El amigo marroquí
Fernando Clavijo, cansado de ser la pelota de ping pong con la que juegan Europa y África otro de sus peculiares partidos, decidió bajarse al moro, aunque desde Canarias sería subir solo 800 km., para visitar a nuestros aún muy desconocidos vecinos marroquíes y tratar de negociar algo. Y ese algo se llama reconocer o “asumir” en palabras de Clavijo, la política exterior sanchista respecto a la inclusión del Sáhara como una provincia del reino alauí, a cambio de que frenen la salida de cayucos desde sus costas y nos dejen devolverles todas las pelotas de ping pong que consiguen llegar vivas a este lado de la mesa de juego. Sobre el océano, nuestro gran tablero deportivo, Canarias quiere ser raqueta ganadora y no esa pequeña y frágil red llena de agujeritos que no se parece en nada a una valla alta con pinchos como Dios manda.

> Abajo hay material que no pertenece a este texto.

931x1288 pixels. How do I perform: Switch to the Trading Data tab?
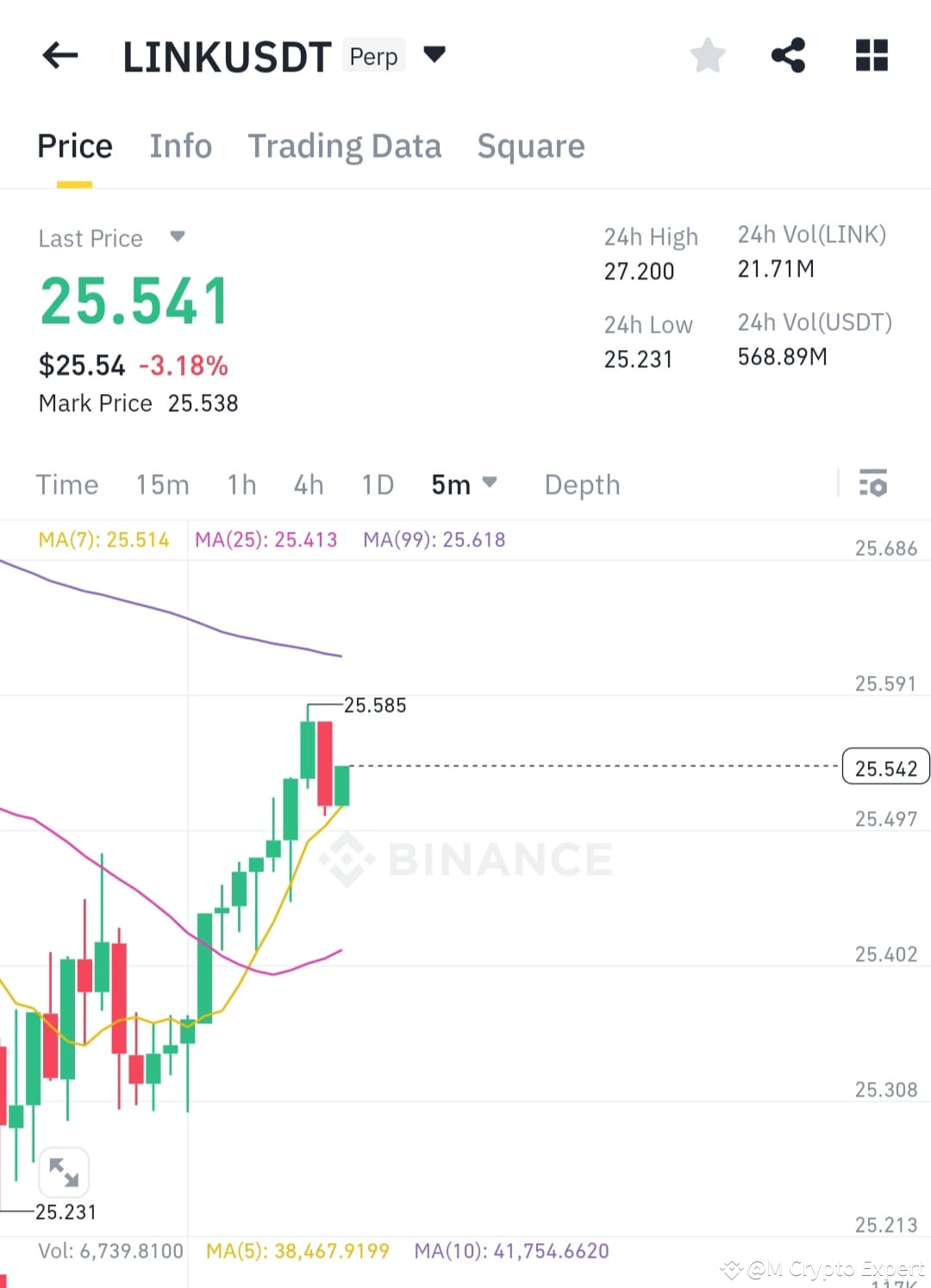pyautogui.click(x=345, y=146)
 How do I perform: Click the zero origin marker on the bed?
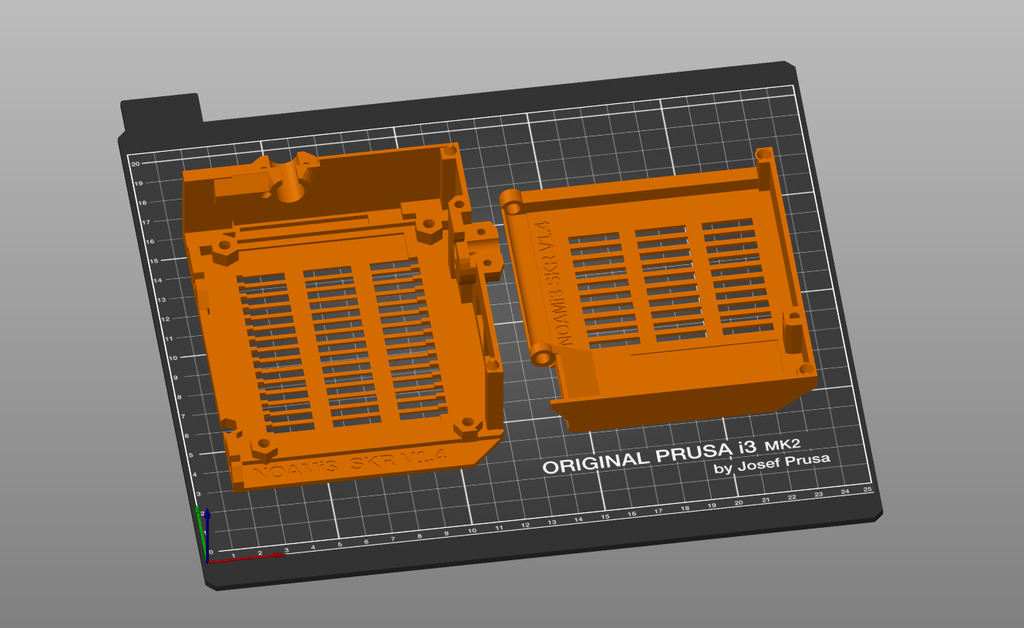pos(211,551)
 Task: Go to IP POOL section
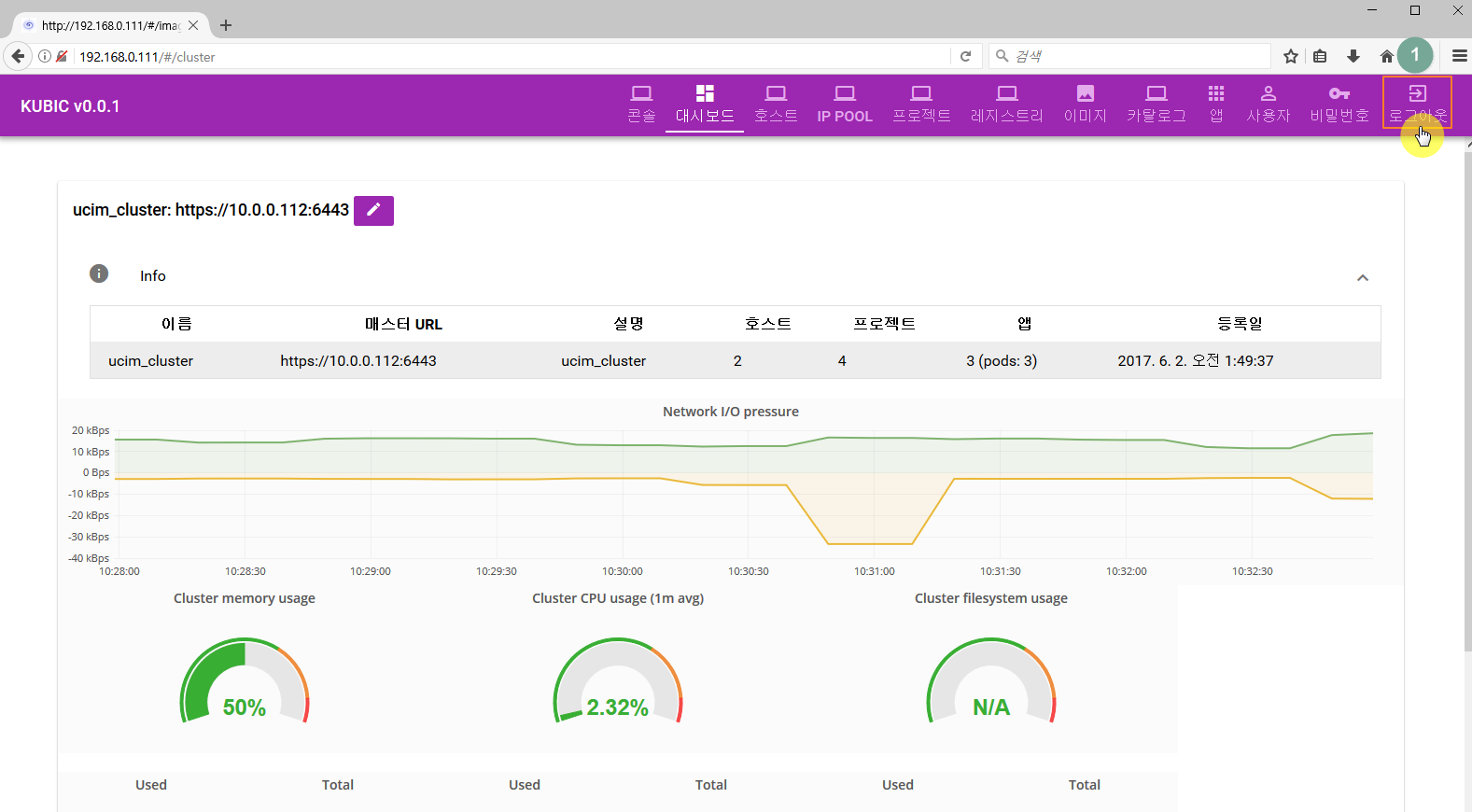click(x=845, y=103)
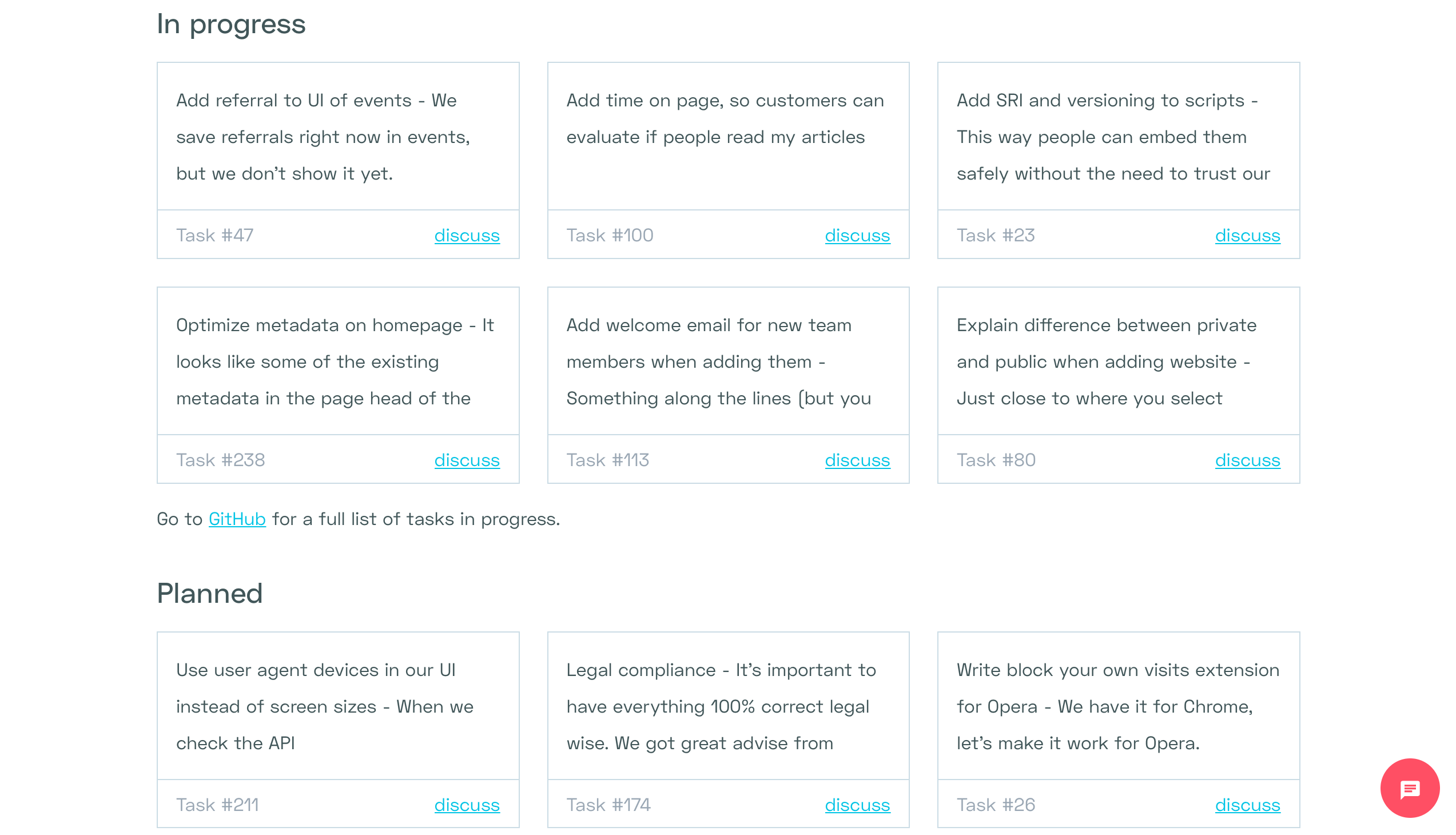Select the 'Legal compliance' card

[729, 706]
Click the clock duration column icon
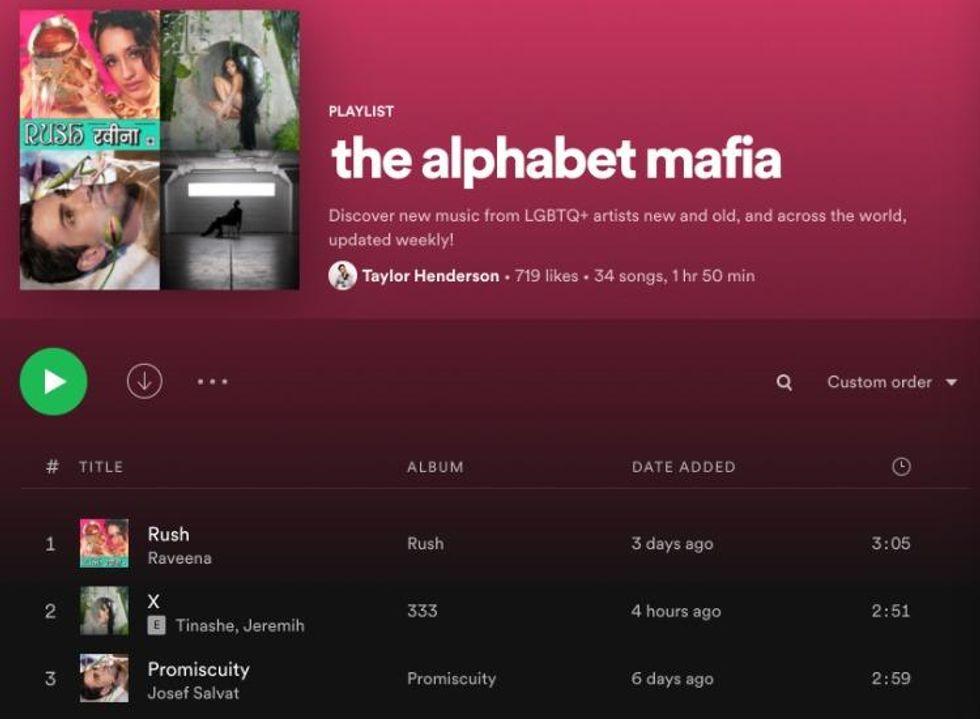The image size is (980, 719). point(901,466)
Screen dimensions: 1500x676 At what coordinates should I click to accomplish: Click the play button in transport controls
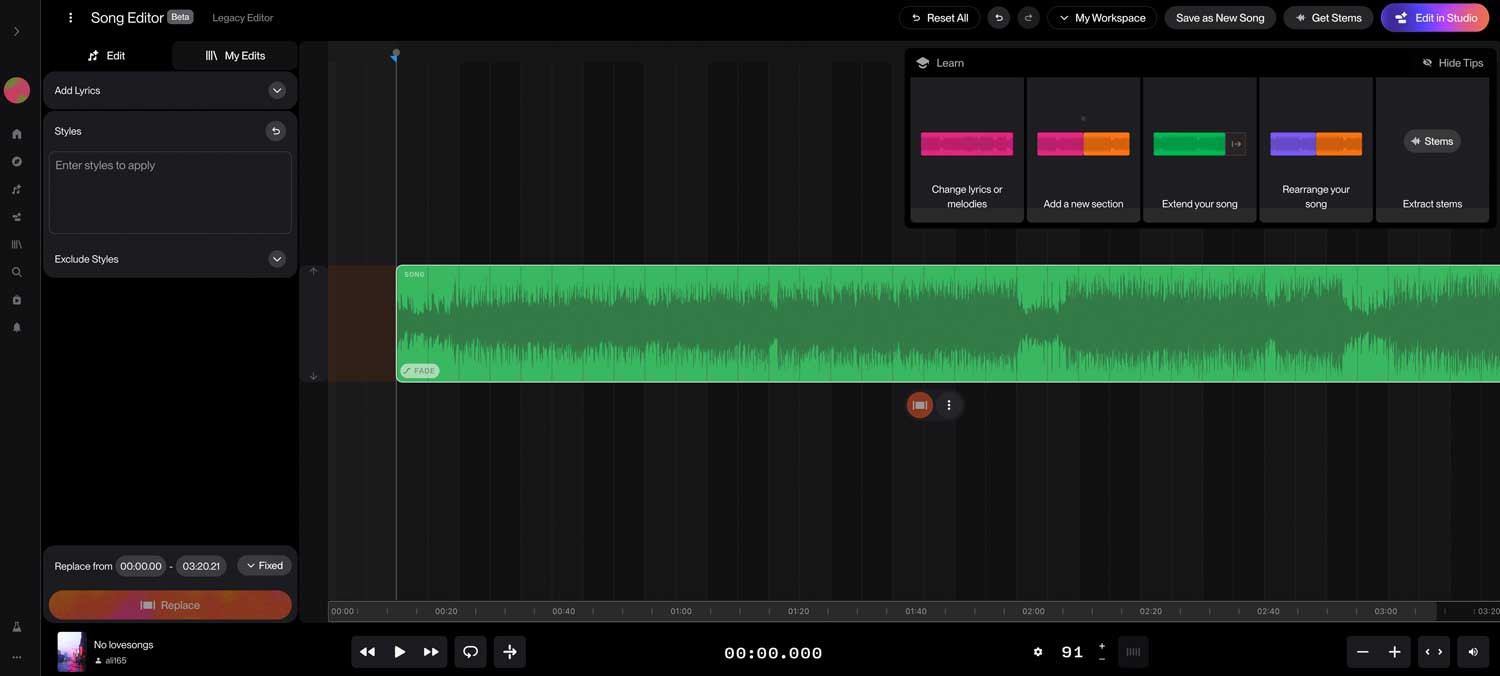pyautogui.click(x=399, y=652)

Según el ministro Torres, que también es pelota, aunque no lo sepa, toda la culpa es del PP que tiene mala fe y además se dedica a aprobar leyes en el Congreso sin leerlas primero. El estrechísimo margen de Clavijo para llegar a acuerdos que le permitan ascender a la categoría de jugador con raqueta profesional no impide que su encomiable esfuerzo haya emocionado incluso al Papa, un jugador distinto porque es uno y trino, es decir, raqueta, pelota y red en su ser mismo, aunque nadie lo entienda. La mejor noticia es que nuestro nuevo amigo marroquí le ha dado la mano a Clavijo, y con su sonrisa sincera ha celebrado los estrechos lazos que unen a Canarias con Mohamed VI. En medio del eufórico brindis con té moruno, han avanzado una propuesta informal para que Canarias considere cambiar su estatus de jugador suplente español y fiche por la selección nacional marroquí de ping pong.